13 July 2019
Longevity risk is important to think about in planning around financial futures — the risk of outliving our assets.
To make some sort of assessment about managing this risk, indeed about managing our investments and income, we need to be able to build a set of financial assumptions that provide an estimate of the future.
The key input into this process is the rate of return that is assumed for the investment portfolio earnings.
Given that this is effectively a forecast for the future, it is clearly not possible to know what that number will be — the challenge is in making the best estimate of the range of possible earnings that we can.
This estimate is especially important for people who might be contemplating a long retirement. They might retire in their 50s and live into their 90s or beyond.
Let’s consider a person who is now 60 and looking to retire.
Let’s assume they have a generous investment portfolio of $1,500,000. They know they will not receive any part age pension to supplement their investment income.

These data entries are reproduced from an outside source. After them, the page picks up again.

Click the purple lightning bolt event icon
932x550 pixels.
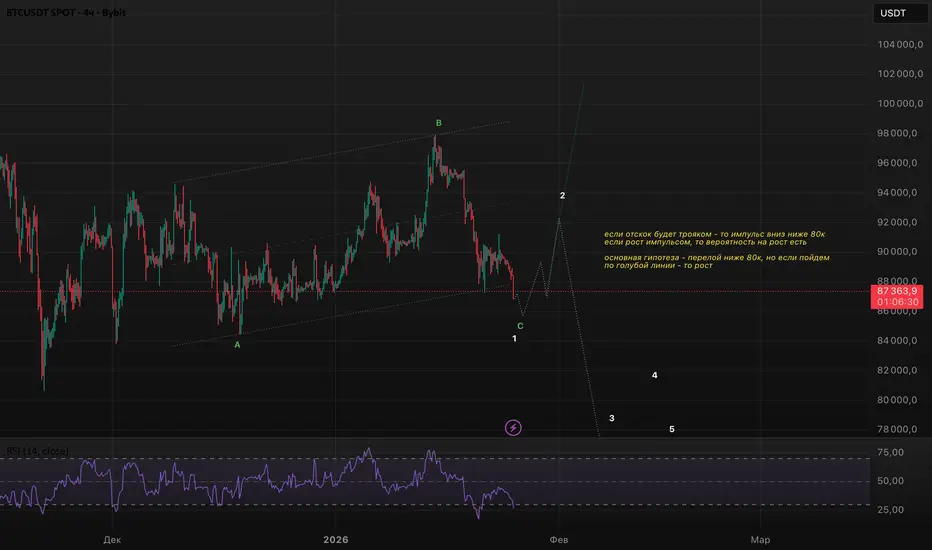(x=513, y=428)
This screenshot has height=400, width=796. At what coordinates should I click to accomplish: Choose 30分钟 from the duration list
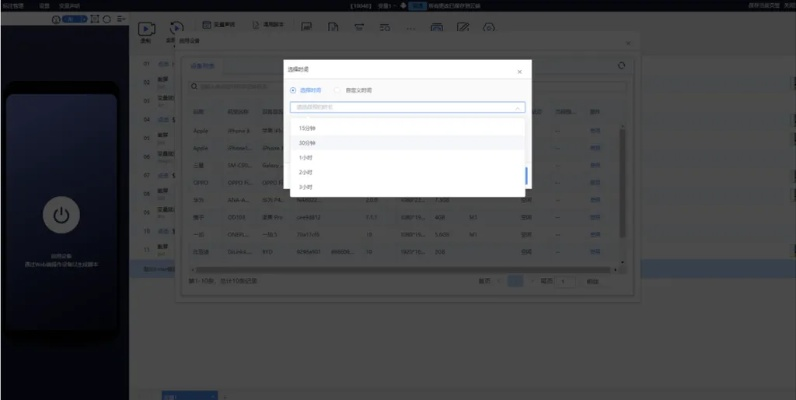pos(306,143)
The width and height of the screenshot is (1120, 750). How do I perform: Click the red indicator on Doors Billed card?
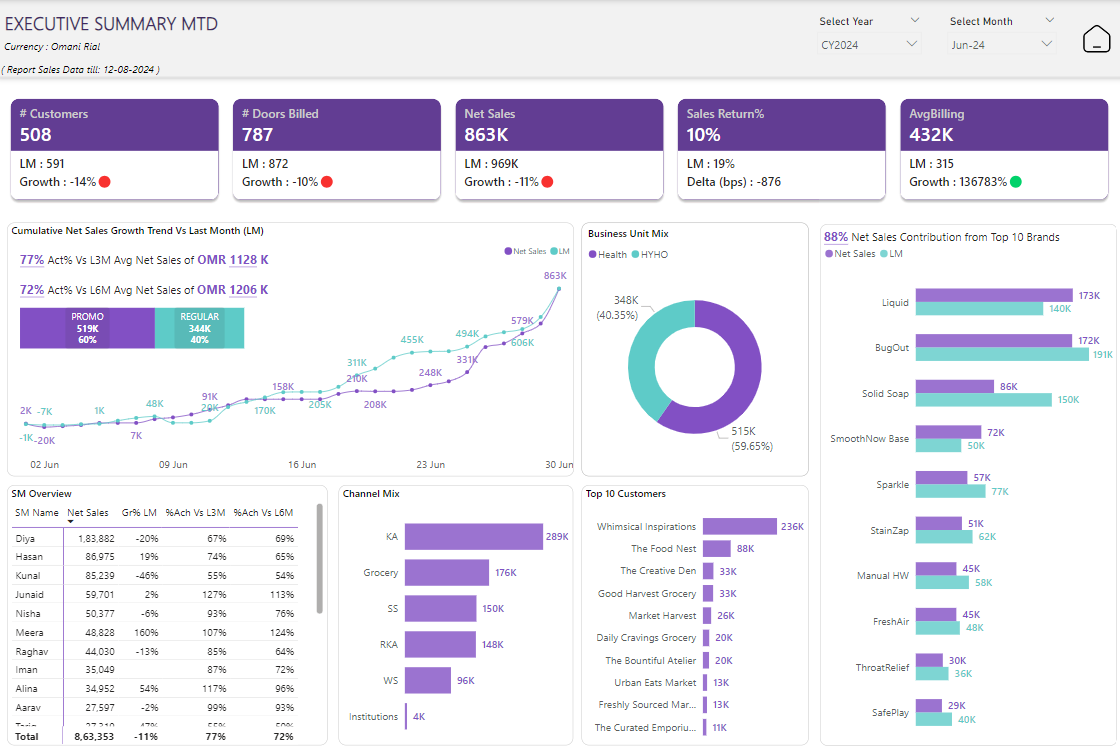326,182
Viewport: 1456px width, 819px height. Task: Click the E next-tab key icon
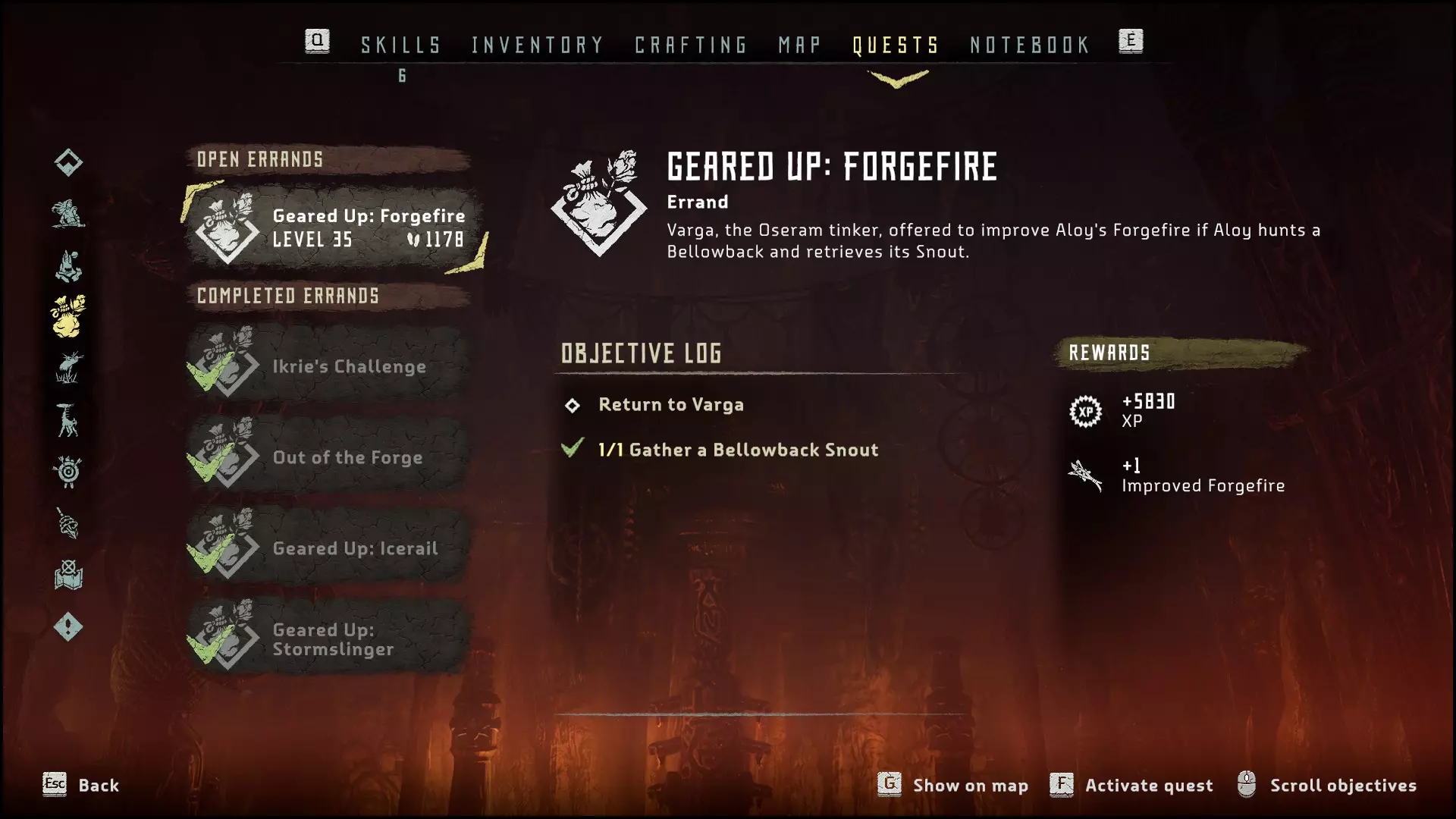1131,41
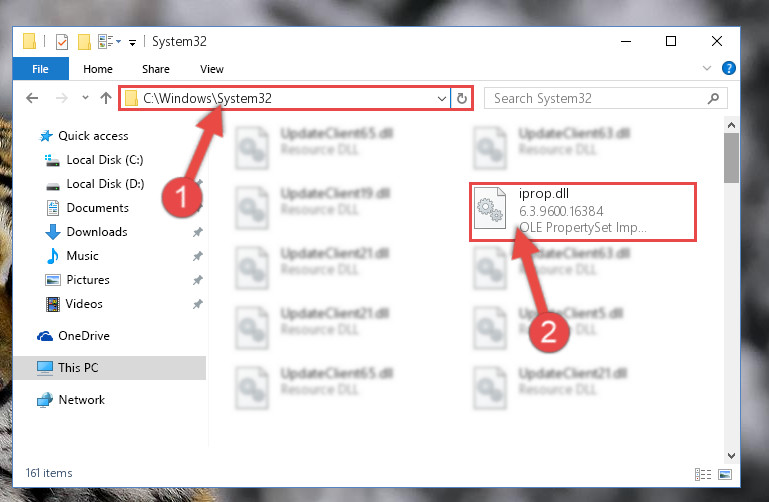769x502 pixels.
Task: Refresh the System32 folder view
Action: [461, 99]
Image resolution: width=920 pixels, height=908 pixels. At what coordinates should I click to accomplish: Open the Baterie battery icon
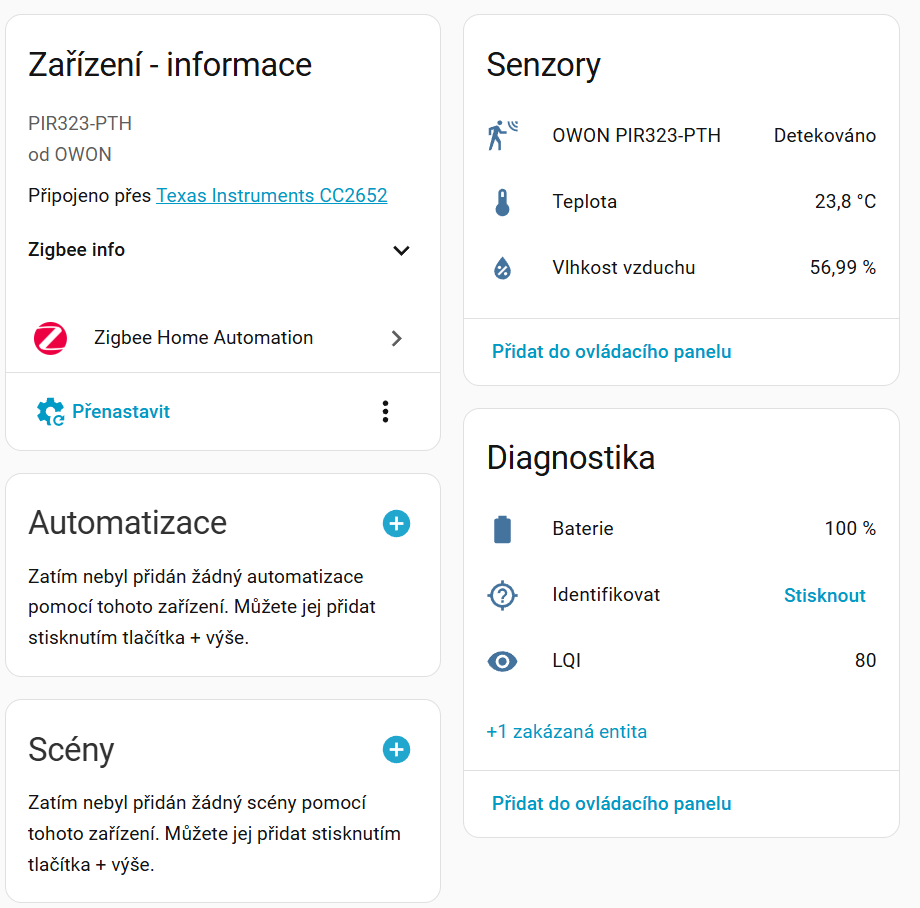[502, 529]
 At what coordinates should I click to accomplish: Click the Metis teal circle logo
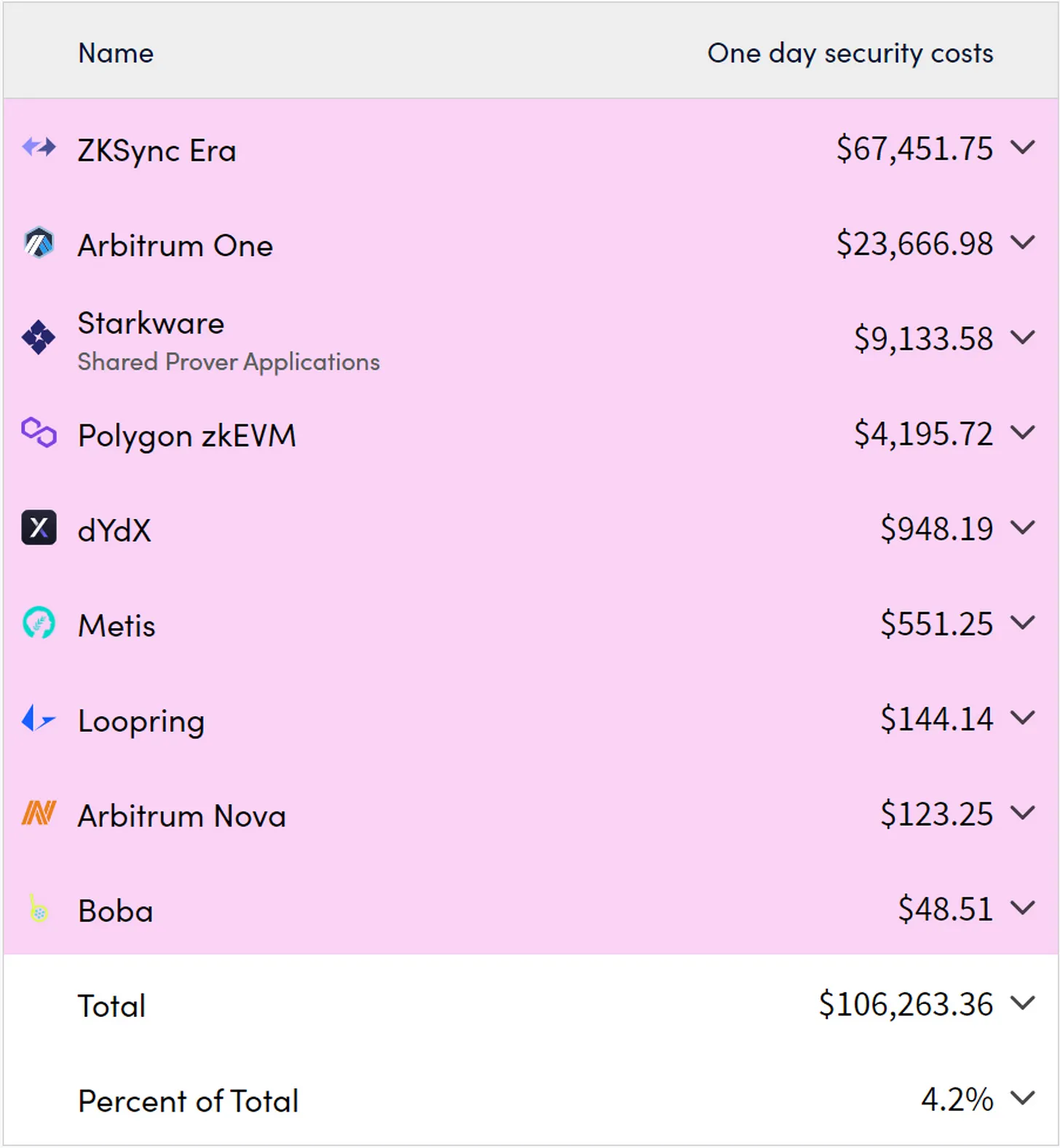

From an asset allocation perspective, let’s then assume they are targeting $75,000 per year to live on, and want to keep four years of living costs, $300,000 in cash and fixed interest assets, and invest the remaining $1,200,000 in growth assets (an 80 per cent growth, 20 per cent defensive split).
Historical data suggests an attractive rate of return from cash investments in Australia compared to what is currently available.
For example, from 1990 to 2018 the average annual return from cash investments was 5.5 per cent per annum (according to Vanguard), against an inflation rate for this period of 2.5 per cent, suggesting an after-inflation (or real) rate of return of 3 per cent a year.
However, for realistic expectations with the RBA cash rate at 1 per cent, and the best cash and term deposit accounts not providing a return significantly higher than this, a more realistic assumption for the long-run return from the cash and fixed-interest investments in a portfolio would be a real return of about 1 per cent a year.
Insuring for the future
Jeremy Siegel, Wharton finance professor and author of Stocks for the Long Run, has long been a proponent of maths that suggests the long run real (inflation adjusted) return from the sharemarket is 6-7 per cent a year.
Let’s make this an optimistic calculation of an expected return to start with, and use the 7 per cent real return.
We now have a real return of 1 per cent per annum from the 20 per cent cash/fixed interest part of the portfolio, and a 7 per cent real return from the growth (shares) part of the portfolio, to provide a total real return of 1 per cent x 20 per cent, and 7 per cent x 80 per cent, creating a total combined return of 5.8 per cent per annum.
The average real return from Australian shares over the period 1900 to the end of 2018 has been measured at 6.75 per cent per annum.
This is not much different from the Siegel figure and would provide a total real return for the portfolio of 5.6 per cent.
One note of caution worth sounding is that the Australian sharemarket returns have been world-leading over this period (1900 to 2018).
The average return from world markets, calculated for the Credit Suisse Global Investment Returns Yearbook, was a real return of 5 per cent a year.
In our range of scenarios, it is worth considering the possibility that future Australian returns will be similar to the average world return.
For a portfolio that is made up of 20 per cent cash and fixed interest investments, and 80 per cent growth investments, the total real return will be 4.2 per cent a year.
Over the 1900 to 2018 period, the Australian sharemarket was an outperformer.
But what if there was a period of underperformance?
If the world average return is 5 per cent a year, and the Australian sharemarket were to underperform world markets by 20 per cent, that would provide a return of 4 per cent a year.
Of course, one of the key ways of insuring against Australian underperformance is exposure to international shares, but let’s assume that the portfolio is largely Australian and underperforms the 5 per cent per annum real return by 20 per cent, providing a real return of 4 per cent a year.
The total real return from this portfolio will be 3.2 per cent per annum, and provides us with a “conservative case” figure for calculations.
Assuming that the person in the case study only wants to spend their investment returns each year — and remember they hoped for $75,000 a year — the range of estimates for their spending is between $51,000 and $87,000 a year.
There remain other issues to consider, including fees, taxes (although you would assume in retirement this level of assets should be able to be structured to be tax-free) and the tendency for investors to achieve lower-than-market average returns through efforts at market timing and stock selection.
Separately, there is the possibility of a sharp downturn from which the portfolio struggles to recover and, on the positive side, the added benefit of franking credits in the Australian tax system.
There is also the question of whether the retiree might be prepared to withdraw some of their portfolio capital to add to the investment returns.
All of this is not easy to quantify.
Starting with a reasonable understanding of the possible range of investment returns is important.